─── INPUT RECORDS ───

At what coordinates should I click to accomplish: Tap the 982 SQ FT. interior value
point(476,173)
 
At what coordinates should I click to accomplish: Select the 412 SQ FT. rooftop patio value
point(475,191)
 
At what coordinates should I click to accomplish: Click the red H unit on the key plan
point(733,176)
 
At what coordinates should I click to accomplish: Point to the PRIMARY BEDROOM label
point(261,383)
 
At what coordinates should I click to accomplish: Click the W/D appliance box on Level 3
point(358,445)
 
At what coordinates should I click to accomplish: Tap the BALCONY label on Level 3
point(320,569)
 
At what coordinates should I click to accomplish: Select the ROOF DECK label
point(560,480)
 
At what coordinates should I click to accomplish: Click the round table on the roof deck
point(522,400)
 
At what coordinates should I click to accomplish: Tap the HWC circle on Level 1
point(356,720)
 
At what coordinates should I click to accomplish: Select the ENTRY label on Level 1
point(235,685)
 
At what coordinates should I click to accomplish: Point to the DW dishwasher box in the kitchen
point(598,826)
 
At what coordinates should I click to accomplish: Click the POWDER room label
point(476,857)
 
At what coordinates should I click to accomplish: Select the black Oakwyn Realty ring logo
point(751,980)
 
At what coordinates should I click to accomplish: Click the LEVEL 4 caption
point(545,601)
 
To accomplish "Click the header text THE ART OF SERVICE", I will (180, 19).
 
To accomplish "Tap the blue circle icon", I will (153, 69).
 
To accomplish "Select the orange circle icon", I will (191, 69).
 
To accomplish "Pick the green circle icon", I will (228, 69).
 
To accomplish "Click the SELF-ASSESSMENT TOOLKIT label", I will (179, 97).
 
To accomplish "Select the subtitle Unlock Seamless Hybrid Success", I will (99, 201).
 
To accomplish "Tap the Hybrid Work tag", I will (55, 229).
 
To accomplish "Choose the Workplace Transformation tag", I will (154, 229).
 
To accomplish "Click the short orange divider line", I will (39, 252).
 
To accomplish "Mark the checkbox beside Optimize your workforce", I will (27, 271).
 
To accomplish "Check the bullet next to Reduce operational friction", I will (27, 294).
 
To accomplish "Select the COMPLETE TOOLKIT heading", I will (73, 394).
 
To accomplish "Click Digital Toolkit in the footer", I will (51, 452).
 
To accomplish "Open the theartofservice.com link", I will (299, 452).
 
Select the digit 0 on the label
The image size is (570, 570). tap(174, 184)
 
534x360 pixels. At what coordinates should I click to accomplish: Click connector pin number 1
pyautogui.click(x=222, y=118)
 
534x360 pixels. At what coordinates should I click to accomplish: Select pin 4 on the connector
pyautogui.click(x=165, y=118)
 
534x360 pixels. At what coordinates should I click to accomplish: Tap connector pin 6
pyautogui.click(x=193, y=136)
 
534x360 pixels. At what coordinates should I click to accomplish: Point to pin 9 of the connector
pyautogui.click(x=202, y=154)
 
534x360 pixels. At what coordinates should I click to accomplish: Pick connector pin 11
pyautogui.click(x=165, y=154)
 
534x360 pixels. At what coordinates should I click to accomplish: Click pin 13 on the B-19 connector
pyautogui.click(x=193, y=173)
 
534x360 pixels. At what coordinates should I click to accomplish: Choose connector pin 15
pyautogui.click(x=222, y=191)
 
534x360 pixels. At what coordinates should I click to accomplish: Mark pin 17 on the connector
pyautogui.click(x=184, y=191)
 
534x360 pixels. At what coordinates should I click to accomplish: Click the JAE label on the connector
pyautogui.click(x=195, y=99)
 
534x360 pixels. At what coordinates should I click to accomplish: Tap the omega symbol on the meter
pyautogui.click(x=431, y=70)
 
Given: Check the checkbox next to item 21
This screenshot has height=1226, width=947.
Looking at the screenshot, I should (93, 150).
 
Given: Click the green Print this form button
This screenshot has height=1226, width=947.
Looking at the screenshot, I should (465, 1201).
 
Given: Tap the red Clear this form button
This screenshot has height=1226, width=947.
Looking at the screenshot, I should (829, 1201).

───

#### [EXERCISE BRIEF]
Revise the records from the line containing "pin number 1" down to the line containing "pyautogui.click(x=193, y=136)", replacing "connector" with "plug" and changing nothing else. Give only those lines.

#### [THE COMPLETED TASK]
534x360 pixels. At what coordinates should I click to accomplish: Click plug pin number 1
pyautogui.click(x=222, y=118)
 
534x360 pixels. At what coordinates should I click to accomplish: Select pin 4 on the plug
pyautogui.click(x=165, y=118)
 
534x360 pixels. At what coordinates should I click to accomplish: Tap plug pin 6
pyautogui.click(x=193, y=136)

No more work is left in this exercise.